The off-season can do that to you. You’d planned to spend it filling fly boxes and servicing gear but you spend most of it ruminating on the season that was. There were minor victories and, more frequently, abject defeats. Sure, you learned some lessons, but in the main what you’re left with are riddles that you try to find workable explanations for and can’t. You’re becoming obsessive and you realise with complete ambivalence that it no longer bothers you that this doesn’t bother you.
There are some days from the last season that you remember in their entireties. For the most part what you recall is a fleeting collection of snapshots - a slow take to a dry, a flash at a nymph, the sound of blood in your ears as a good one broke you off. You don’t remember individual fish. You find it strange that your memories are dominated by images of light on water. You really thought that there’d be more fish. www.saflyfishingmag.co.za
As you get closer to opening day the steady gnaw of apprehension grows. You don’t like to admit it but you worry that you won’t remember how to do it again. It just seems so implausible, this catching of a wild thing on a lure that you made at the dining room table while all of the sensible people in the house were fast asleep.
This sport, this most beautiful activity, seems to be designed to be as unlikely as possible to achieve its objective. You were attracted to it as a child when you read about it in wellthumbed books. You were drawn to it like a magic trick. The cunning sleight of hand fascinated you and the improbability of it all intrigued you. You stayed with it for its aesthetic, you like to think, but you’re not entirely certain of what that actually means. After all this time it's just still the most beautiful, most magical thing that you’ve ever seen.

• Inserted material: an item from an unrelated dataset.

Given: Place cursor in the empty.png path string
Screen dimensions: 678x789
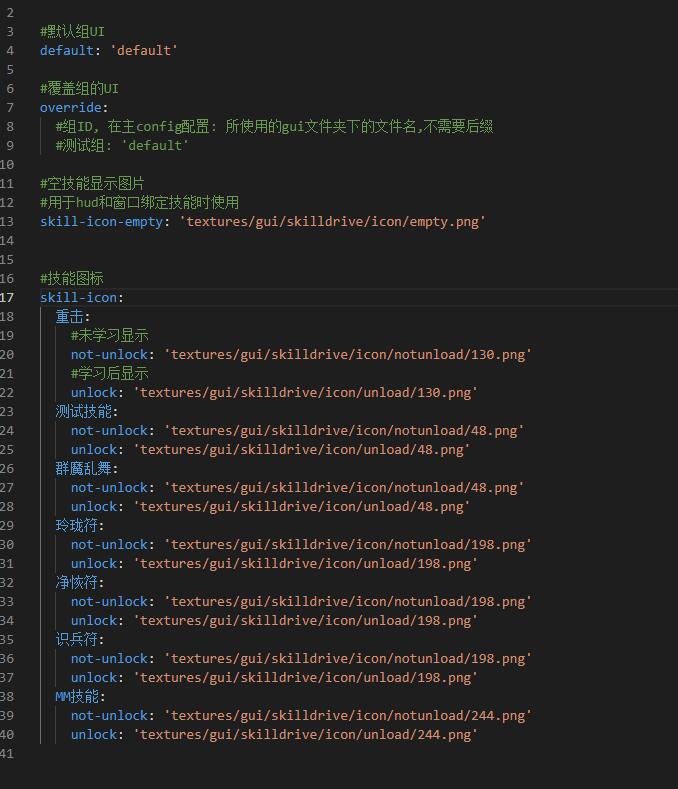Looking at the screenshot, I should (332, 221).
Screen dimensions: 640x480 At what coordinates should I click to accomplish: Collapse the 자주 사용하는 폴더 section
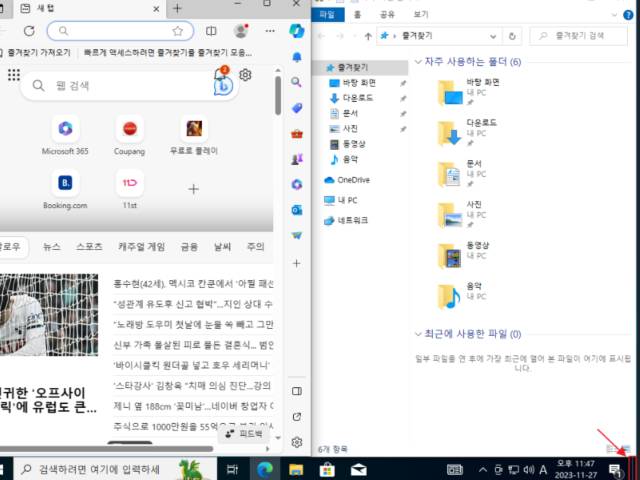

Your first day on the stream turned out to be everything that you remembered it should be. It didn’t take long for you to raise and land a fish from the riffle at the head of the first short pool.
It was a good one too, seventeen inches and as plump as they get. You got more after this, on top and from below, and didn’t need to dredge pools for the bulk of them either. You didn’t even fish the next day, although you had nowhere pressing to be and could quite easily have. For once you quit while you were ahead. The entire experience was like an affirmation, a whisper in your ear that says “relax, man, you got this”.
The feeling never passes. The quality of the magic trick being performed never dulls. It still grabs you by some primal part and holds you fast.
Then you go out again and again and again and repeat the trick hundreds and hundreds of times and every time it’s just like the first.